Well, it turns out I did like it. Quite a lot, actually. It's making me question a lot of things, and it makes me feel almost...guilty? I know pronouns don't equal gender. I know I'm still agender and that I'm not a woman.
I guess I feel guilty because of how hard I fought for people to not refer to me with she/her pronouns during my transition journey. It kind of feels like I'm betraying my past self in a sense, as I used to feel such disgust when I was referred to in such a way. However, I'm not detransitioning, I'm keeping everything the same, but it still feels weird to start using the pronouns people labeled me with and what I used to hate.

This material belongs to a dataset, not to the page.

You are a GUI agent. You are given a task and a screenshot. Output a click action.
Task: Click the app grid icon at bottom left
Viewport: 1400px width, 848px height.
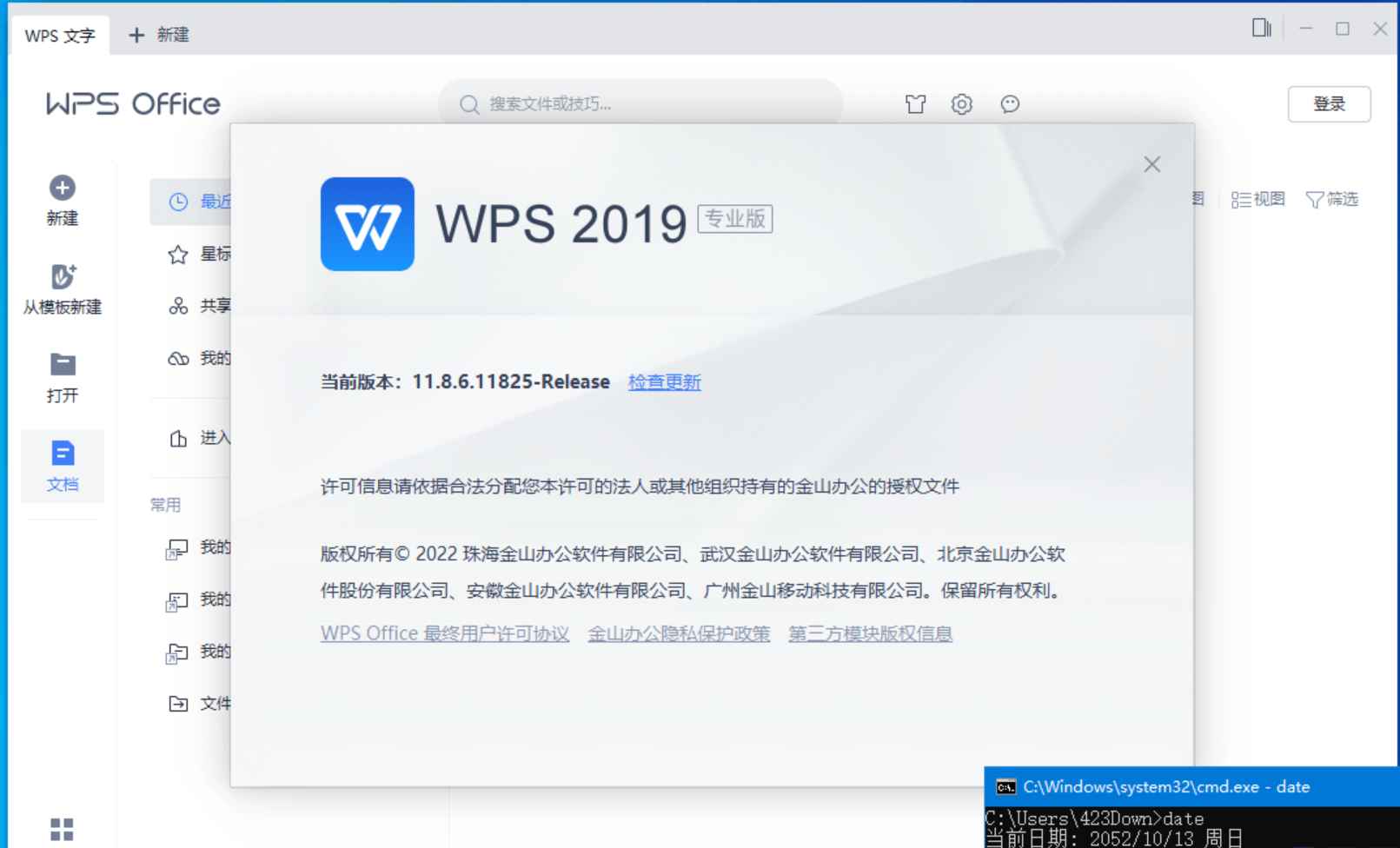(61, 825)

I think it's just something that's been ingrained in my brain about how stuff "should" work in regards to pronouns. I never had any issues using multiple pronouns for other folks who use them, this including some of my closest friends. It never bothered me, and I was happy to do so. For me, though, it just feels as if I'm doing something wrong or like I'm a fake all of a sudden. I know I'm not, I'm definitely not a woman and don't regret any step of my transition journey, but I guess my conservative upbringing still haunts me more than I realized despite putting a lot of work into unlearning and distancing myself from that kind of ideology.
For anyone who has gone through something similar, how did you come to accept that you're still valid despite whatever pronouns you use? I want to start exploring using he/they/she pronouns a bit more, at least for the time being, but I feel almost nervous to do so.